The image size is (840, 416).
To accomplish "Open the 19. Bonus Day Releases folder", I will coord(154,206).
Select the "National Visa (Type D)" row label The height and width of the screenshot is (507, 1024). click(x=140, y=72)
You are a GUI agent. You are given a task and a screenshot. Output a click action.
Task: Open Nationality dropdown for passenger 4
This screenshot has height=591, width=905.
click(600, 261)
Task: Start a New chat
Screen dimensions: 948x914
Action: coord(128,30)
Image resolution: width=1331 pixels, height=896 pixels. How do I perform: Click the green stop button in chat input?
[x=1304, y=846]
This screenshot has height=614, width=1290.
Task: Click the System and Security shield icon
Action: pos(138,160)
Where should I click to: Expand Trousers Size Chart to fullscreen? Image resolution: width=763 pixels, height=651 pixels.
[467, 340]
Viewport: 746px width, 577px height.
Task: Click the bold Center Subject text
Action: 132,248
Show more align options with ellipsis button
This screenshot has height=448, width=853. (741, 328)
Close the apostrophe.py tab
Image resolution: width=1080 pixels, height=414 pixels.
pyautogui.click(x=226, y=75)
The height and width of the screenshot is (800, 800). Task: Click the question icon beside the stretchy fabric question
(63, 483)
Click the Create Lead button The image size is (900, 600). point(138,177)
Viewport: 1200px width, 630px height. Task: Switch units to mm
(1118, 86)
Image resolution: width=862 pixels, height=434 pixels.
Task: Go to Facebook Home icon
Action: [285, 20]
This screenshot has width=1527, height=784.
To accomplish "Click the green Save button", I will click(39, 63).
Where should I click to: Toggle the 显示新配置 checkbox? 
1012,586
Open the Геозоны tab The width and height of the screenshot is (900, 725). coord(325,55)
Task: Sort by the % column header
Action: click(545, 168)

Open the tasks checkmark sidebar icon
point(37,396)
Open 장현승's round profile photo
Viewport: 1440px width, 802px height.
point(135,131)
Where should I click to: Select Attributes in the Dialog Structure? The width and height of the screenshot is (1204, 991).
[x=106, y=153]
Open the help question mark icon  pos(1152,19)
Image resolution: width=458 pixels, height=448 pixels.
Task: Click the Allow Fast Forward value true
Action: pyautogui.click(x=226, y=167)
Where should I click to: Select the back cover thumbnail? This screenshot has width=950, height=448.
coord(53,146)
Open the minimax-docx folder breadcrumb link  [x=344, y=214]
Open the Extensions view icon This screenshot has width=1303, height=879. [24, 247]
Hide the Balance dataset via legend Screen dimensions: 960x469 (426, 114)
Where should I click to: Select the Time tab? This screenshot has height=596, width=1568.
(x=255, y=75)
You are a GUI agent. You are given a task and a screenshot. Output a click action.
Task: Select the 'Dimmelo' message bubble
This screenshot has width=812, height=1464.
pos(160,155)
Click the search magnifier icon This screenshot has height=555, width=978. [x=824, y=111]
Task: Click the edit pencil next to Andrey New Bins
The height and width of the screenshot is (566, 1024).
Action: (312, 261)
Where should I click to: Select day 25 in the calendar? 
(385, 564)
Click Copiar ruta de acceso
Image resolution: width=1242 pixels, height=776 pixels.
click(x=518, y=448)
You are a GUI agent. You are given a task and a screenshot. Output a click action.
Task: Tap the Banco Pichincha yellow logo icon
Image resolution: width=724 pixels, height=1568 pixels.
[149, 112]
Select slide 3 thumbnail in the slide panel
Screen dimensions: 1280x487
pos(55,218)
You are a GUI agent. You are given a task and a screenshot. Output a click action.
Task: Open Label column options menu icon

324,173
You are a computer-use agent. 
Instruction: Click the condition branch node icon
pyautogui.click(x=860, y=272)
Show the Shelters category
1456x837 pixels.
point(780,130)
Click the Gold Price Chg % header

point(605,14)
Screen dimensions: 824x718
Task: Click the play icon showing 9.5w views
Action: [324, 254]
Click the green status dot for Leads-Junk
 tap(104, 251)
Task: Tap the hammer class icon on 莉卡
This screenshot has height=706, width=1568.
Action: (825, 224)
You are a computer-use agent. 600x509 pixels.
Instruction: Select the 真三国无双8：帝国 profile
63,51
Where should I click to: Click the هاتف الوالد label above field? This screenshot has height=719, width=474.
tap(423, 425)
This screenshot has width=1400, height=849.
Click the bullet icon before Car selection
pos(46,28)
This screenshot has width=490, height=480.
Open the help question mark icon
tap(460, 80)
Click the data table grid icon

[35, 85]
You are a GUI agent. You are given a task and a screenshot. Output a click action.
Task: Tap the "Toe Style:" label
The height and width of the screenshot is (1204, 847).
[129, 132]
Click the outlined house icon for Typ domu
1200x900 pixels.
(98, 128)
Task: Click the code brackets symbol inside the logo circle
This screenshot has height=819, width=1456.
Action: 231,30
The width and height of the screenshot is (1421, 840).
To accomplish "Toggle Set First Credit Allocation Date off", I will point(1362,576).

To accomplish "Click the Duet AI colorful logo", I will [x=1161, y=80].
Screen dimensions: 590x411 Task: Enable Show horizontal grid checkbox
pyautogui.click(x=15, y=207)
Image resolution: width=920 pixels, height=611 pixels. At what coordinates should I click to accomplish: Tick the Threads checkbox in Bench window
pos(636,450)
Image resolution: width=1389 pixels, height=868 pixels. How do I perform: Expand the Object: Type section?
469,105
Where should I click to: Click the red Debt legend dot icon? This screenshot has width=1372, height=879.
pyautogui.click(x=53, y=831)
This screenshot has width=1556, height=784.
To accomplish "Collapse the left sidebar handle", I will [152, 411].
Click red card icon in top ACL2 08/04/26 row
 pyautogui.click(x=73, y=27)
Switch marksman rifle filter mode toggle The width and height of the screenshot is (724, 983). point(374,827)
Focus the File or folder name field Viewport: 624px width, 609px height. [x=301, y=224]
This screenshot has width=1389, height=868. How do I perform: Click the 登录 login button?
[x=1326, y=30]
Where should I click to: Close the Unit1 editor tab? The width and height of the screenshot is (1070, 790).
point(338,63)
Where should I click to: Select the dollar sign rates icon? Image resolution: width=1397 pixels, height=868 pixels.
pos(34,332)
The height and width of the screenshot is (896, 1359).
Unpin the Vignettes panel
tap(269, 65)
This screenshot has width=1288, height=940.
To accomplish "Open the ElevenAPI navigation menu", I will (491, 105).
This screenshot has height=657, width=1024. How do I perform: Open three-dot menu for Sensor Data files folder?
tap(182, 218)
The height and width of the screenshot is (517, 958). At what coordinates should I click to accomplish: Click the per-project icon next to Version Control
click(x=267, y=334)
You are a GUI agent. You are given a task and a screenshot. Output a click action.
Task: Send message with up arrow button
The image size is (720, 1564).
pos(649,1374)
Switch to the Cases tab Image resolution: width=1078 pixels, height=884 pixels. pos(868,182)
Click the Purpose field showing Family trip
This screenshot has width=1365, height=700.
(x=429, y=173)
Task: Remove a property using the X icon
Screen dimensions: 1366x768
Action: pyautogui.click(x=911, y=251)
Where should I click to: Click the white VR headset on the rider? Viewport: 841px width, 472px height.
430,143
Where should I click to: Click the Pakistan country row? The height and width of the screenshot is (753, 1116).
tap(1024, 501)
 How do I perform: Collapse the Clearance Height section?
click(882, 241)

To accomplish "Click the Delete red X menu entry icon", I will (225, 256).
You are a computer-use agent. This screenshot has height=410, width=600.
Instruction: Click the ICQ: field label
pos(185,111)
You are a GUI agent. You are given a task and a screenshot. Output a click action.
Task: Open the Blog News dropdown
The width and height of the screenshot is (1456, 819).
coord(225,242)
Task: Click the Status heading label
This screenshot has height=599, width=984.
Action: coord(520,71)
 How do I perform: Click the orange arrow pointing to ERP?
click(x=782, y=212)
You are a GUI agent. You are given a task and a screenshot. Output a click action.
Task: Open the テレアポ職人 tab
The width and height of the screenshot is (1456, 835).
========================
**PROBLEM DETAILS:**
Reproduce all of the items above verbatim, line for line.

**ANSWER FOR THE TASK:**
The image size is (840, 416).
To accomplish "Open the 19. Bonus Day Releases folder", I will coord(154,206).
Select the "National Visa (Type D)" row label The height and width of the screenshot is (507, 1024). click(x=140, y=72)
You are a GUI agent. You are given a task and a screenshot. Output a click action.
Task: Open Nationality dropdown for passenger 4
This screenshot has height=591, width=905.
click(600, 261)
Task: Start a New chat
Screen dimensions: 948x914
Action: coord(128,30)
Image resolution: width=1331 pixels, height=896 pixels. How do I perform: Click the green stop button in chat input?
[x=1304, y=846]
This screenshot has height=614, width=1290.
Task: Click the System and Security shield icon
Action: pos(138,160)
Where should I click to: Expand Trousers Size Chart to fullscreen? Image resolution: width=763 pixels, height=651 pixels.
[467, 340]
Viewport: 746px width, 577px height.
Task: Click the bold Center Subject text
Action: 132,248
Show more align options with ellipsis button
This screenshot has height=448, width=853. (741, 328)
Close the apostrophe.py tab
Image resolution: width=1080 pixels, height=414 pixels.
pyautogui.click(x=226, y=75)
The height and width of the screenshot is (800, 800). Task: Click the question icon beside the stretchy fabric question
(63, 483)
Click the Create Lead button The image size is (900, 600). point(138,177)
Viewport: 1200px width, 630px height. Task: Switch units to mm
(1118, 86)
Image resolution: width=862 pixels, height=434 pixels.
Task: Go to Facebook Home icon
Action: [285, 20]
This screenshot has width=1527, height=784.
To accomplish "Click the green Save button", I will click(39, 63).
Where should I click to: Toggle the 显示新配置 checkbox? 
1012,586
Open the Геозоны tab The width and height of the screenshot is (900, 725). coord(325,55)
Task: Sort by the % column header
Action: click(545, 168)

Open the tasks checkmark sidebar icon
point(37,396)
Open 장현승's round profile photo
Viewport: 1440px width, 802px height.
point(135,131)
Where should I click to: Select Attributes in the Dialog Structure? The width and height of the screenshot is (1204, 991).
[x=106, y=153]
Open the help question mark icon  pos(1152,19)
Image resolution: width=458 pixels, height=448 pixels.
Task: Click the Allow Fast Forward value true
Action: pyautogui.click(x=226, y=167)
Where should I click to: Select the back cover thumbnail? This screenshot has width=950, height=448.
coord(53,146)
Open the minimax-docx folder breadcrumb link  [x=344, y=214]
Open the Extensions view icon This screenshot has width=1303, height=879. [24, 247]
Hide the Balance dataset via legend Screen dimensions: 960x469 (426, 114)
Where should I click to: Select the Time tab? This screenshot has height=596, width=1568.
(x=255, y=75)
You are a GUI agent. You are given a task and a screenshot. Output a click action.
Task: Select the 'Dimmelo' message bubble
This screenshot has width=812, height=1464.
pos(160,155)
Click the search magnifier icon This screenshot has height=555, width=978. [x=824, y=111]
Task: Click the edit pencil next to Andrey New Bins
The height and width of the screenshot is (566, 1024).
Action: (312, 261)
Where should I click to: Select day 25 in the calendar? 
(385, 564)
Click Copiar ruta de acceso
Image resolution: width=1242 pixels, height=776 pixels.
click(x=518, y=448)
You are a GUI agent. You are given a task and a screenshot. Output a click action.
Task: Tap the Banco Pichincha yellow logo icon
Image resolution: width=724 pixels, height=1568 pixels.
[149, 112]
Select slide 3 thumbnail in the slide panel
Screen dimensions: 1280x487
pos(55,218)
You are a GUI agent. You are given a task and a screenshot. Output a click action.
Task: Open Label column options menu icon

324,173
You are a computer-use agent. 
Instruction: Click the condition branch node icon
pyautogui.click(x=860, y=272)
Show the Shelters category
1456x837 pixels.
point(780,130)
Click the Gold Price Chg % header

point(605,14)
Screen dimensions: 824x718
Task: Click the play icon showing 9.5w views
Action: [324, 254]
Click the green status dot for Leads-Junk
 tap(104, 251)
Task: Tap the hammer class icon on 莉卡
This screenshot has height=706, width=1568.
Action: (825, 224)
You are a computer-use agent. 600x509 pixels.
Instruction: Select the 真三国无双8：帝国 profile
63,51
Where should I click to: Click the هاتف الوالد label above field? This screenshot has height=719, width=474.
tap(423, 425)
This screenshot has width=1400, height=849.
Click the bullet icon before Car selection
pos(46,28)
This screenshot has width=490, height=480.
Open the help question mark icon
tap(460, 80)
Click the data table grid icon

[35, 85]
You are a GUI agent. You are given a task and a screenshot. Output a click action.
Task: Tap the "Toe Style:" label
The height and width of the screenshot is (1204, 847).
[129, 132]
Click the outlined house icon for Typ domu
1200x900 pixels.
(98, 128)
Task: Click the code brackets symbol inside the logo circle
This screenshot has height=819, width=1456.
Action: 231,30
The width and height of the screenshot is (1421, 840).
To accomplish "Toggle Set First Credit Allocation Date off", I will point(1362,576).

To accomplish "Click the Duet AI colorful logo", I will [x=1161, y=80].
Screen dimensions: 590x411 Task: Enable Show horizontal grid checkbox
pyautogui.click(x=15, y=207)
Image resolution: width=920 pixels, height=611 pixels. At what coordinates should I click to accomplish: Tick the Threads checkbox in Bench window
pos(636,450)
Image resolution: width=1389 pixels, height=868 pixels. How do I perform: Expand the Object: Type section?
469,105
Where should I click to: Click the red Debt legend dot icon? This screenshot has width=1372, height=879.
pyautogui.click(x=53, y=831)
This screenshot has width=1556, height=784.
To accomplish "Collapse the left sidebar handle", I will [152, 411].
Click red card icon in top ACL2 08/04/26 row
 pyautogui.click(x=73, y=27)
Switch marksman rifle filter mode toggle The width and height of the screenshot is (724, 983). point(374,827)
Focus the File or folder name field Viewport: 624px width, 609px height. [x=301, y=224]
This screenshot has width=1389, height=868. How do I perform: Click the 登录 login button?
[x=1326, y=30]
Where should I click to: Close the Unit1 editor tab? The width and height of the screenshot is (1070, 790).
point(338,63)
Where should I click to: Select the dollar sign rates icon? Image resolution: width=1397 pixels, height=868 pixels.
pos(34,332)
The height and width of the screenshot is (896, 1359).
Unpin the Vignettes panel
tap(269, 65)
This screenshot has width=1288, height=940.
To accomplish "Open the ElevenAPI navigation menu", I will (491, 105).
This screenshot has height=657, width=1024. How do I perform: Open three-dot menu for Sensor Data files folder?
tap(182, 218)
The height and width of the screenshot is (517, 958). At what coordinates should I click to accomplish: Click the per-project icon next to Version Control
click(x=267, y=334)
You are a GUI agent. You are given a task and a screenshot. Output a click action.
Task: Send message with up arrow button
The image size is (720, 1564).
pos(649,1374)
Switch to the Cases tab Image resolution: width=1078 pixels, height=884 pixels. pos(868,182)
Click the Purpose field showing Family trip
This screenshot has width=1365, height=700.
(x=429, y=173)
Task: Remove a property using the X icon
Screen dimensions: 1366x768
Action: pyautogui.click(x=911, y=251)
Where should I click to: Click the white VR headset on the rider? Viewport: 841px width, 472px height.
430,143
Where should I click to: Click the Pakistan country row? The height and width of the screenshot is (753, 1116).
tap(1024, 501)
 How do I perform: Collapse the Clearance Height section?
click(882, 241)

To accomplish "Click the Delete red X menu entry icon", I will (225, 256).
You are a computer-use agent. This screenshot has height=410, width=600.
Instruction: Click the ICQ: field label
pos(185,111)
You are a GUI agent. You are given a task and a screenshot. Output a click action.
Task: Open the Blog News dropdown
The width and height of the screenshot is (1456, 819).
coord(225,242)
Task: Click the Status heading label
This screenshot has height=599, width=984.
Action: coord(520,71)
 How do I perform: Click the orange arrow pointing to ERP?
click(x=782, y=212)
You are a GUI agent. You are given a task and a screenshot. Output a click action.
Task: Open the テレアポ職人 tab
The width and height of the screenshot is (1456, 835).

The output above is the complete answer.